Study the history of physics. These are (historically and experimentally)
... but not theoretically and modernly...
purely models of the inter-particle behavioral effects (and not from an set of underlying elements of a particle theory and the resultant mathematical model designed to produce the resultant behavioral effects), i.e the observables.
Again I don't understand. Are you saying Maxwell doesn't follow from a subset of QFT? First course in QFT we derived Maxwell from the Lagrangian. What's your point?

Thus you can not say that Maxwell's equations and QFT represent the particle when all that is known is that they represent (reproduce) the inter-particle behavior!

Inter charge behavior, inter electron behavior but no inter photon behavior.

[something about no energy with zero poynting vector]

So if your point is that we don't know if there are further details to photons stemming from some underlying theory, I'd agree. And then you might say we don't know what a photon really is, but than we don't need an argument about how e/m theory was discussed 100 years ago, but one about QFT.

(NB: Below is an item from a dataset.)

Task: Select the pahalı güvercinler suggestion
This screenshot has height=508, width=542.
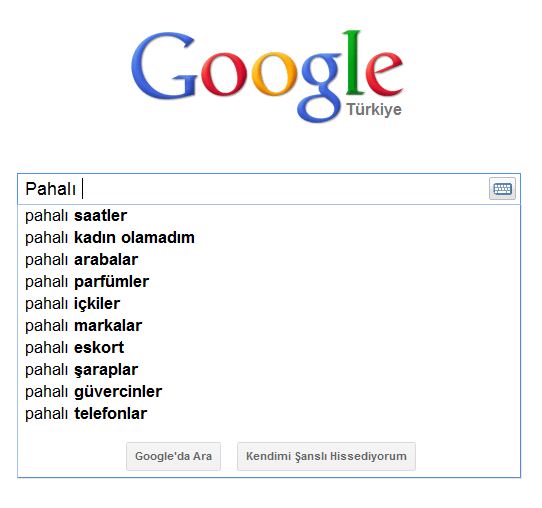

But in the end it doesn't matter. We can make beautiful theories that describe things well without any underlying theory. We don't need to know about atoms for the description of rigid bodies.

enotstrebor
So if your point is that we don't know if there are further details to photons stemming from some underlying theory, I'd agree.

This is the essence of what I am saying.

Remember the original question I was addressing was, "What does a single photon look like?"

If a behavior involves only the particle itself then one can say the behavior is fundamental to the nature of the particle. If the behavior is the result of one particle (massed or massless) with another particle then the behavior is an inter-particle behavior.

The mathematical modelling of the behavior may attribute an aspect to the particle (in this case the photon) which is actually the resultant effect on the second particle (e.g. the electron). For example (hypothetical example), as an inter-particle effect, the photon could have a single field which produces two effects on the other particle (e.g. an electron). Noting the similarity between the signs of the Fuv matrix elements and the four dimensional torsion matrix of a gyroscope is suggestive that given particle spin, the E is potentially an in-plane (spin) gyroscopic action and the B effect a plane-normal gyroscopic reaction. Thus hypothetically the E,B effects are not two fields but two resultants of a single field.

Which brings us back to the question, "Can you say conclusively that the Maxwell equation photon solution (EM wave description) or QFT version; 1) represents the photon or 2) represents the interaction (inter-particle) effect of the photon."

But if the mathematical model (QFT or Maxwell's) is not a model of the photon but of its effects on the particle this goes to the heart of the question "What does a single photon look like?"

The answer is we don't and can't know from the present models.

but than we don't need an argument about how e/m theory was discussed 100 years ago, but one about QFT..

Does QFT tell us anything more about the photon than we knew 100 years ago? QFT can't tell use anything fundamentally true about the nature of the photon as it can not answer the question, does the photon in QFT ; 1) represents the photon or 2) represents the interaction (inter-particle) effect of the photon.

That is to say that in 100 years of effort we still cann't answer the question "What does a single photon look like?"

What's the difference? ......But in the end it doesn't matter..

If it doesn't matter, then why does the question still arise?

Why when the question is asked, do not those who are knowledgeable just simply explain/admit that the present mathematical models can not tell us what the photon looks like.

said:
"What does a single photon look like?",

The answer is, after 100 years of theoretical developement, we haven't got a clue.

But we have a great model of its inter-particle behavioral effects.